Local descriptors can be fixed before training an MLP. Alternatively, the ML algorithm can learn them as a part of the training process (discussed below in the context of NNs). To differentiate these two cases, we denote the first type as fixed LDs (fLDs) and the second type as learned LDs (lLDs).
Although global and local descriptors are conceptually different, a local descriptor effectively becomes a global one if no cutoff is used. Another way of constructing a global version of a local descriptor is simply by taking the average over all environments.78 In this sense, the distinction between local and global descriptors is fuzzy.

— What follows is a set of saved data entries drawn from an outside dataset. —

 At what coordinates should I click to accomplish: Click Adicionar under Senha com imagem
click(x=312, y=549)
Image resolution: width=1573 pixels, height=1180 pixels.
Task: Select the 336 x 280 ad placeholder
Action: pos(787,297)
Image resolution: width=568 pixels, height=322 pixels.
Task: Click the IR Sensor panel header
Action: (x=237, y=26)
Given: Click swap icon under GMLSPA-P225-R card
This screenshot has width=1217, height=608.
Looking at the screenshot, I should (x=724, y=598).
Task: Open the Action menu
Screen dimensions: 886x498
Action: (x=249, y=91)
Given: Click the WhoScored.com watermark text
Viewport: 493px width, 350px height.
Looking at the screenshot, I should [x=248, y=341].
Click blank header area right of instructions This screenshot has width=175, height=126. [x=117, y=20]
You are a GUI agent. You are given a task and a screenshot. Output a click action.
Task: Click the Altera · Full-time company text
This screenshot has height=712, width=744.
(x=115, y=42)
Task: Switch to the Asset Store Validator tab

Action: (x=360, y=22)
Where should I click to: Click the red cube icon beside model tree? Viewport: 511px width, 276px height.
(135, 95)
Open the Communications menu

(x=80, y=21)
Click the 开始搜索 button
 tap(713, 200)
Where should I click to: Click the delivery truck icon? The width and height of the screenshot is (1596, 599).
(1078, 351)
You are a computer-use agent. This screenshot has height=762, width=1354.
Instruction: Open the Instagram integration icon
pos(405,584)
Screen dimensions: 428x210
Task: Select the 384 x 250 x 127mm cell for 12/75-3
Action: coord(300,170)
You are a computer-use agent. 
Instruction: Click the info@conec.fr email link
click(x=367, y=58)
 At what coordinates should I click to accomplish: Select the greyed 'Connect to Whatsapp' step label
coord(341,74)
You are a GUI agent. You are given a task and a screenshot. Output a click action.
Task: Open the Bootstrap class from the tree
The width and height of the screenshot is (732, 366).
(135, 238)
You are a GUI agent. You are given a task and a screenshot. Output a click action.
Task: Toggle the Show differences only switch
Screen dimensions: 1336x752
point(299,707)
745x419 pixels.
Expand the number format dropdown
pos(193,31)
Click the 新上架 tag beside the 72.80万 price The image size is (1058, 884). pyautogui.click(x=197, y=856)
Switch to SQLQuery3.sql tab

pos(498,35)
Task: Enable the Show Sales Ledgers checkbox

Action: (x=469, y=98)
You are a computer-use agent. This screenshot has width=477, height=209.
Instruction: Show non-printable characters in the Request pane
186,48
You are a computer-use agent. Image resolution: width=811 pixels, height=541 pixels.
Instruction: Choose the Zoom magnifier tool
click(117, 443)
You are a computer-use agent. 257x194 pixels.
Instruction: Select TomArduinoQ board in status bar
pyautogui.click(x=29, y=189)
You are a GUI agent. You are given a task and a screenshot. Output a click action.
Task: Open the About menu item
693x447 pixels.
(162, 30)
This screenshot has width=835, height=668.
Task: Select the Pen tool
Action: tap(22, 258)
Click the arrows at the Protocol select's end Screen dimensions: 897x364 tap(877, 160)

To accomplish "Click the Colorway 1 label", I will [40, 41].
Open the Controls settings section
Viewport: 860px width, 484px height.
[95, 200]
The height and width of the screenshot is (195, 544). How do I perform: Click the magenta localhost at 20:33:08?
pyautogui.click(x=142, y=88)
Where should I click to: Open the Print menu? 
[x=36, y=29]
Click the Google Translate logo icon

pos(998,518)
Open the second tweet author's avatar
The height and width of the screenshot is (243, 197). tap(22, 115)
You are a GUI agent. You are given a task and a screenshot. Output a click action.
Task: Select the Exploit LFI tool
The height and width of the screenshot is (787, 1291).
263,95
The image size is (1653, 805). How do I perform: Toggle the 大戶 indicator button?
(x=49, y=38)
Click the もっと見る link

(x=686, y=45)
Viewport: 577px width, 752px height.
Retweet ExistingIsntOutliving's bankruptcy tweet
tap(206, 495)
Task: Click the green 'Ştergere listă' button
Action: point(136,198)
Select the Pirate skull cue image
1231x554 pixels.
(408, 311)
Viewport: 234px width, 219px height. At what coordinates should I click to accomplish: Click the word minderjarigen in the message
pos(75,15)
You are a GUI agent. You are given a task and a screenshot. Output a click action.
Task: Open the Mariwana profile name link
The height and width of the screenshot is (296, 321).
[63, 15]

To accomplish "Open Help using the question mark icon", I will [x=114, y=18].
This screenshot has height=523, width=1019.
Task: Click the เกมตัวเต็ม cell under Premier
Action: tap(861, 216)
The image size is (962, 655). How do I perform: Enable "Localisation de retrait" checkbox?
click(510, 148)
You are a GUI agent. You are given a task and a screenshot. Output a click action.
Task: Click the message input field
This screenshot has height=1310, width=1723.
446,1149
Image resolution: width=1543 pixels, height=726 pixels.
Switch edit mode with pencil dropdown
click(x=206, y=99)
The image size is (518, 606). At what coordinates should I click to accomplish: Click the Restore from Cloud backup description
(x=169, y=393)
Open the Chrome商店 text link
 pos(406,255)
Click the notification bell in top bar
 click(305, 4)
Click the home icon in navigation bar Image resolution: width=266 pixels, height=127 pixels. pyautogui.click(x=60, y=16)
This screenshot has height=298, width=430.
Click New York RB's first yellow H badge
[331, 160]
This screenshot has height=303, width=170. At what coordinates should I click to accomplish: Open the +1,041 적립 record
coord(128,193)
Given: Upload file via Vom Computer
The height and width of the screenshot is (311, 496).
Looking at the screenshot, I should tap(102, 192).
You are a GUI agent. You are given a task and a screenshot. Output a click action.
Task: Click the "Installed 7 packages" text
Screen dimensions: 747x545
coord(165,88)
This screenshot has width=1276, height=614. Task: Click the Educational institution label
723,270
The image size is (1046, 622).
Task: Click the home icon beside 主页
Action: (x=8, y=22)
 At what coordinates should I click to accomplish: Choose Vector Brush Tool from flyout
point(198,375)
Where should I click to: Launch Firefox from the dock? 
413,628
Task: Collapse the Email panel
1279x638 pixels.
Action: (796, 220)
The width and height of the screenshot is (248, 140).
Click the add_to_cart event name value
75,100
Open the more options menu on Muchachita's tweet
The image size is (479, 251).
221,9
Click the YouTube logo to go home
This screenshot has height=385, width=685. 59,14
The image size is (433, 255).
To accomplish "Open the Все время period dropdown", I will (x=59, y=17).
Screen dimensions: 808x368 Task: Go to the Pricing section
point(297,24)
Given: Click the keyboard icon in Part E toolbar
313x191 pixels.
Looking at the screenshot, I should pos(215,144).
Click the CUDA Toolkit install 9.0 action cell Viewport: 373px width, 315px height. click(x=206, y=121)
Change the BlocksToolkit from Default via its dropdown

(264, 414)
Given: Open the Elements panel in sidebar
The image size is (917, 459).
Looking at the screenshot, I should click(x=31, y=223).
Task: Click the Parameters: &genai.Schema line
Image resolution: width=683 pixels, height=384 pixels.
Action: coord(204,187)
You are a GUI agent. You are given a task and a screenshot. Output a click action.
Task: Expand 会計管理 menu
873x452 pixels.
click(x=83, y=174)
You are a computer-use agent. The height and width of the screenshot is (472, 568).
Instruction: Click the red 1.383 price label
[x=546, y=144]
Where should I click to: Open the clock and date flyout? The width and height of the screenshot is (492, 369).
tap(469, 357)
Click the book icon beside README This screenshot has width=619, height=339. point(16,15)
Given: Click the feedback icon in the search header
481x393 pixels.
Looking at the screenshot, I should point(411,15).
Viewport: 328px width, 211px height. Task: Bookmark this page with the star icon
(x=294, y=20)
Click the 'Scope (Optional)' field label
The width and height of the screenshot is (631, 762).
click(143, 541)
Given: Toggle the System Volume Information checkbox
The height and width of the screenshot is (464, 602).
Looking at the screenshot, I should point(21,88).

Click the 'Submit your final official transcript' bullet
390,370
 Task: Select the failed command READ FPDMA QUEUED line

In principle, we can use the same descriptor with various ML algorithms. For example, CM was successfully used with both kernel methods41,79 and NNs.80 Thus, several specialized packages such as DScribe81 and MolML62 exist for generating structural descriptors from the molecular 3D geometry. However, many of the descriptors mentioned above have been either developed for or are most often used with a specific ML algorithm available in popular packages. For example, CM is typically used with KRR-based models, mainly because early benchmark studies showed that the combination of KRR-CM is superior to the combination of NN-CM.66
A classical example of MLPs based on NNs is the Behler–Parrinello NN (BPNN), which employs BP-ACSFs as a fixed local descriptor. Individual feed-forward NNs are designed and trained for each chemical element in the system so that the sum of atomic contributions approximates the total energy.48 This NN-fLD model inspired a progressive and systematic improvement in the architecture and accuracy of NN potentials reported in the literature.47,50 A notable example of such advancement is the ANI family of MLPs.2,46,86 Many ANI models, trained on a chemically diverse dataset spanning both configurational and conformational spaces, are available and can be used out-of-the-box. A similar concept but with different descriptors is used in DPMD, another successful example of an NN-fLD MLP.47 DPMD belongs to the first generation of deep learning models for molecular simulations, which have been continuously improved from both an efficiency87 and accuracy75 perspective. The descriptors in DPMD are defined in a local coordinate system, which gives some flexibility in generating them.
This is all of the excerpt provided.